# 課題文
下のダンジョンRPG開発についてのインタビューで、千頭氏が角川ゲームスと相談しながらプロデュースを進めていると述べている項目を、本文に名前が挙がっているものに限ってすべて書き出してください。

千頭 視点によって変わります。ビジネス面では、我々はメディアや流通に対しての営業力が少なく問題になっていたのですが、角川ゲームスさんはそこのノウハウをお持ちなので、我々のマイナス面をプラスに転化してくれるという点。もうひとつは、これまではPS VitaやPSPのソフトを自社で開発することができませんでしたが、それが可能になったという点ですね。プロデュース面で見ても、もともとダンジョンRPGは“ロールプレイ(役割演技)”が主体になっていたものなので、弊社ではボイスやグラフィックに関してのノウハウがあまりなかったり、“ロールプレイ”に慣れていない比較的カジュアルなユーザーを視野に入れていなかったりしてきた分けですが、角川ゲームスさんはそちらの経験も積まれていますので、両社でプロデュースを進めることで、コアユーザーだけでなく比較的幅広い層に楽しんでいただけるものに進化させることができると感じています。

――役割としては、ゲーム本編の開発はエクスペリエンスが、パブリッシュや演出などを角川ゲームスが行われているということですか?

千頭 大きくはそういう形ですね。また、ベースの企画は我々が担当していますが、システムやシナリオ、バランスなど、既存のファンだけでなく幅広い層へアピールできる点に関しても、角川ゲームスさんと相談しながらプロデュースを進めさせていただいております。

――多くのゲームファンは、良質のダンジョンRPGを手掛けるソフトハウス、という認識を持っていると思います。ダンジョンRPG作りでこだわっている部分をお聞かせください。

千頭 いちばん力を入れている部分は、快適性も含めて“ハックアンドスラッシュ”(※)ですね。

エクスペリエンスが新たなダンジョンRPGに挑む! 千頭元代表取締役社長が“DRPG PROGRESS”について語る_02

――ダンジョンRPGの魅力はどこだと思われますか?

千頭 ライトユーザーに対しては短所になってしまうかもしれませんが、ロールプレイが最大の魅力ですね。与えられた主人公や装備ではなく、自分で思う容姿や設定など、自分の想像で遊べるところだと思います。

――なるほど。コミュニティーサイトでユーザーから意見を募るなど、ユーザーといっしょにゲームを作っている印象ですが、これもエクスペリエンスのポリシーのひとつなのでしょうか?

# 収集データ

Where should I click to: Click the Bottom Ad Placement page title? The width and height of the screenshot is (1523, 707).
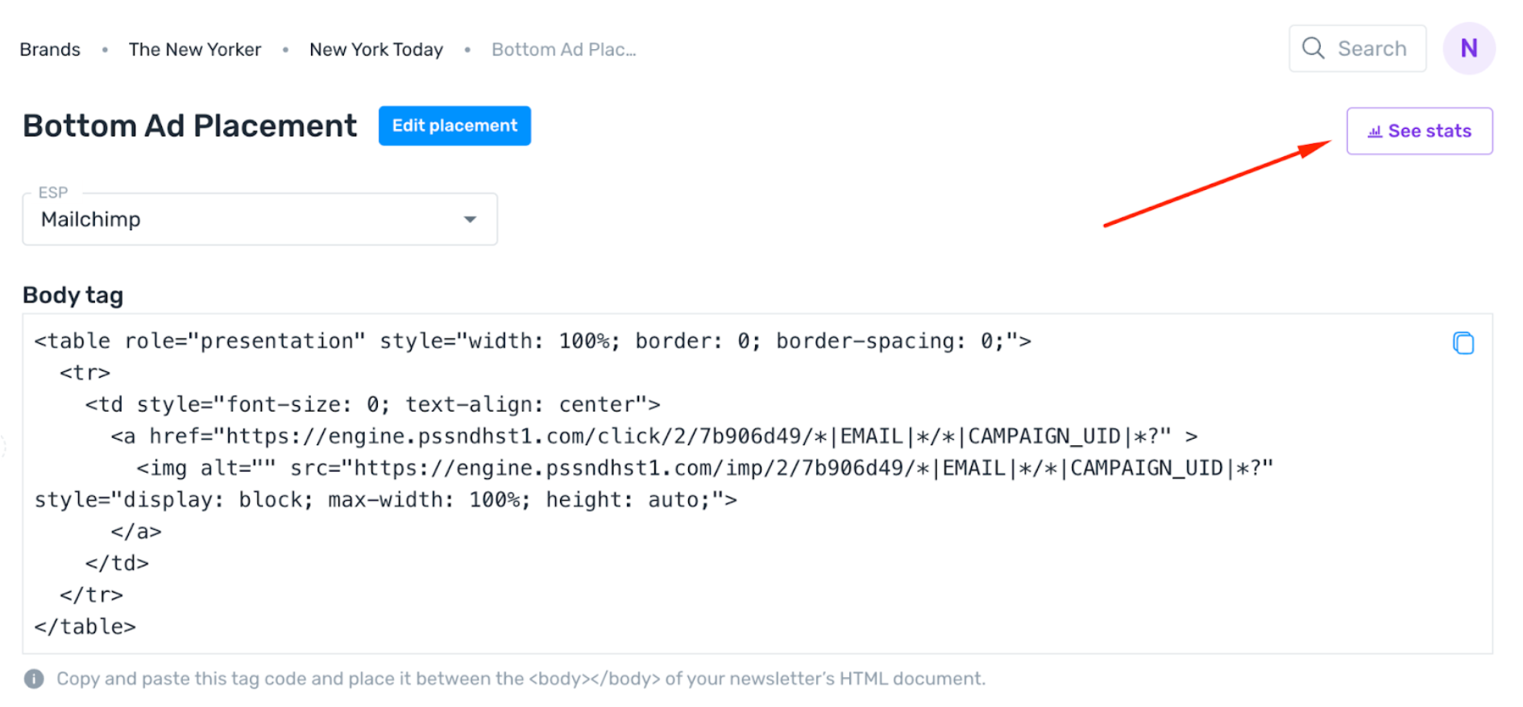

# 解答
システム、シナリオ、バランス